**DIRECTIONS FOR THIS TASK**
Set each entry down verbatim, omitting images.

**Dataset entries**

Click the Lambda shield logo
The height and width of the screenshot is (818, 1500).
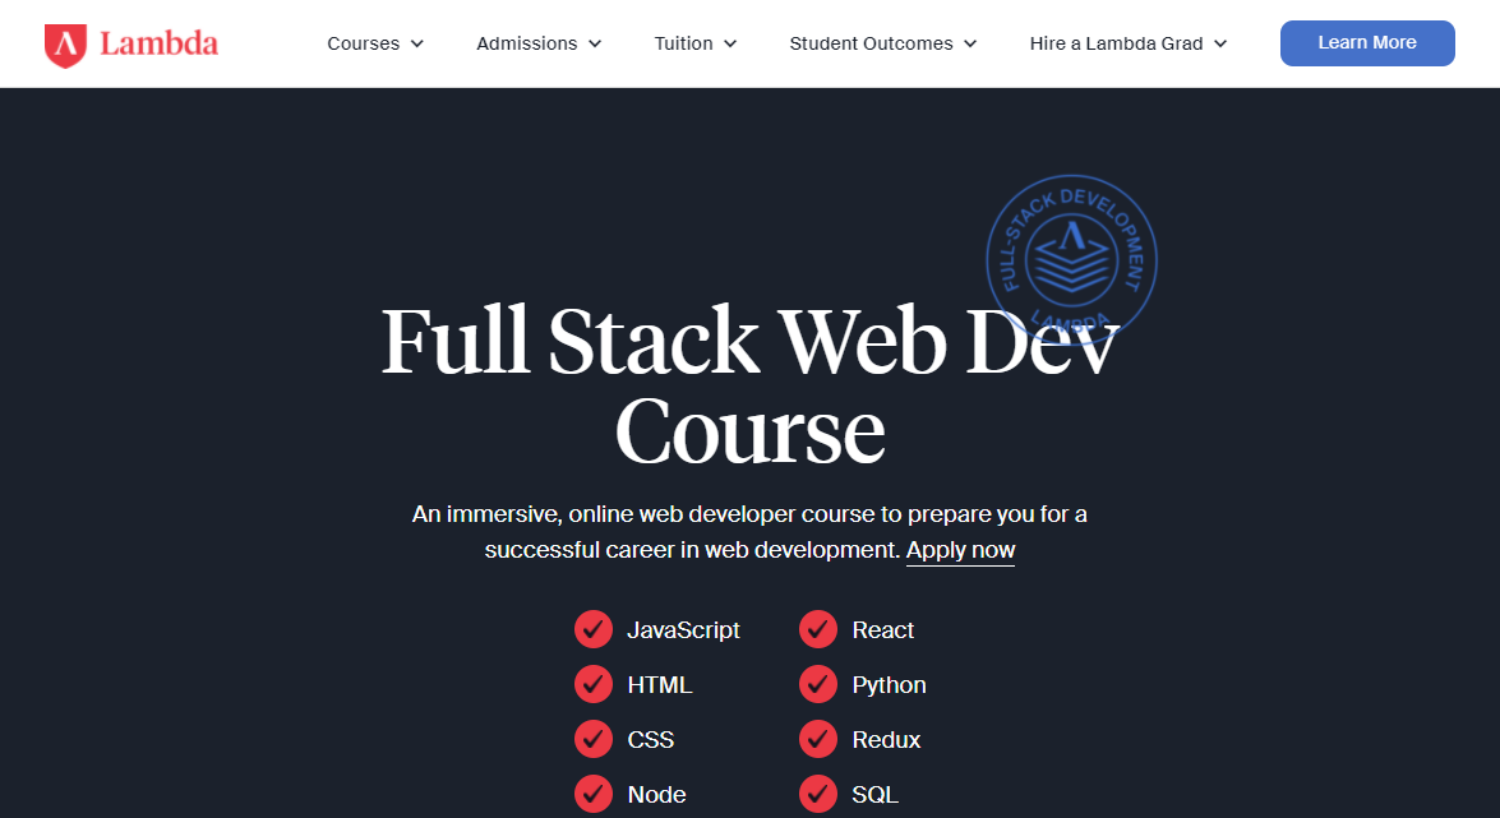pyautogui.click(x=63, y=43)
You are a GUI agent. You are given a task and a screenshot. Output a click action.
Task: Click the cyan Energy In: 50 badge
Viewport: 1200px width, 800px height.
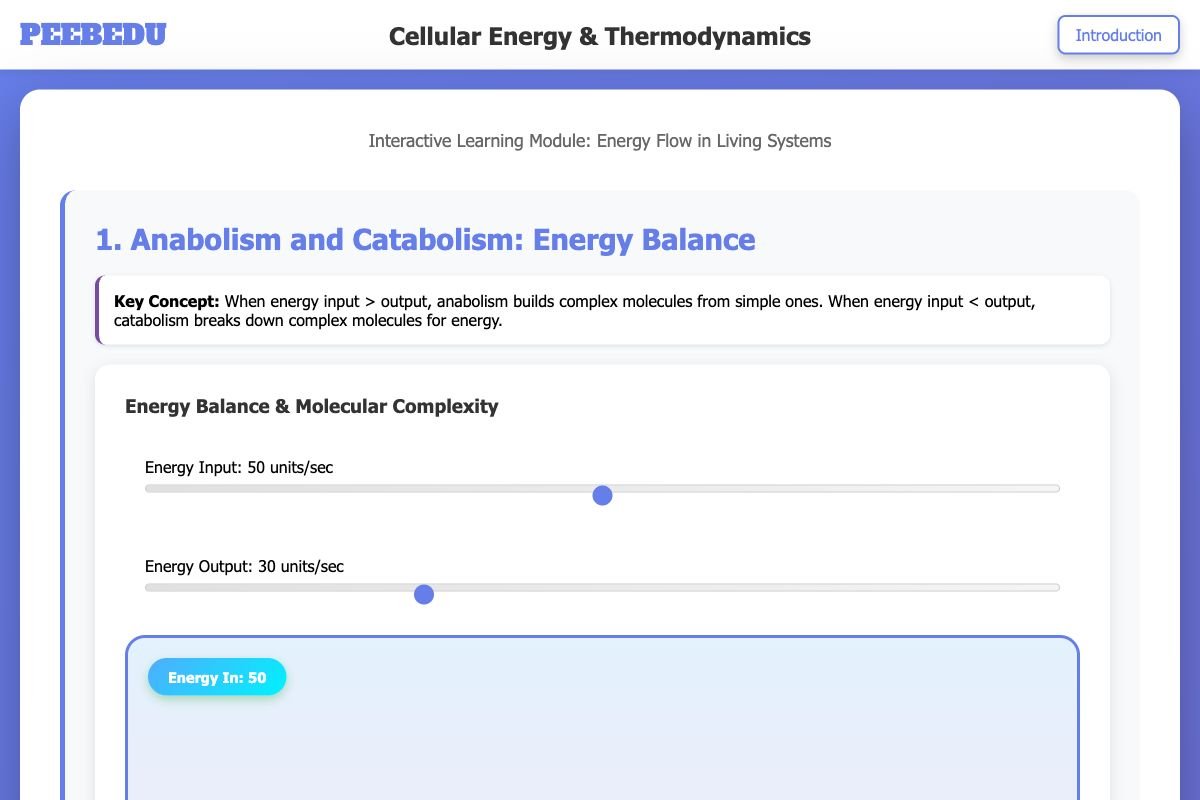[x=217, y=677]
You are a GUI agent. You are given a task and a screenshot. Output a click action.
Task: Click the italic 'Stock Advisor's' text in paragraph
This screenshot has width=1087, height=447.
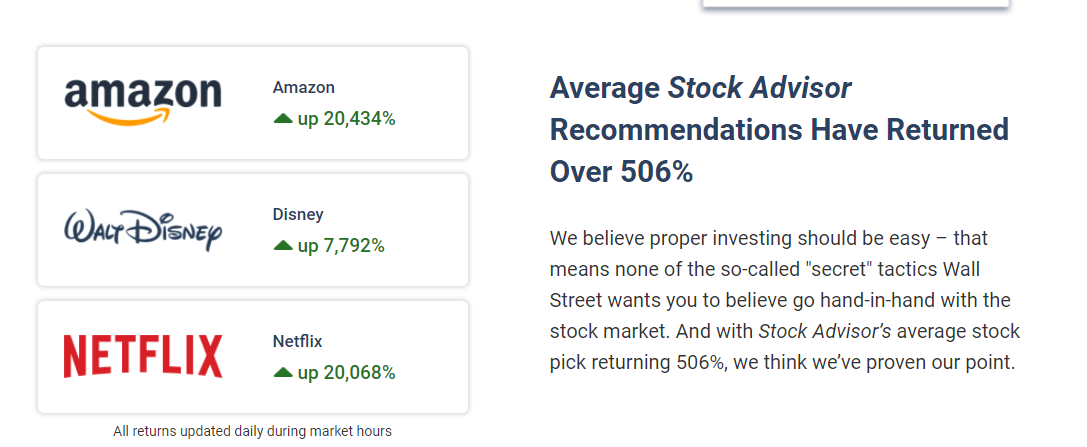[825, 331]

**TASK OUTPUT**
Click the Lambda shield logo
The height and width of the screenshot is (818, 1500).
pyautogui.click(x=63, y=43)
You are a GUI agent. You are given a task and a screenshot. Output a click action.
Task: Click the cyan Energy In: 50 badge
Viewport: 1200px width, 800px height.
[x=217, y=677]
You are a GUI agent. You are given a task and a screenshot. Output a click action.
Task: Click the italic 'Stock Advisor's' text in paragraph
This screenshot has width=1087, height=447.
[825, 331]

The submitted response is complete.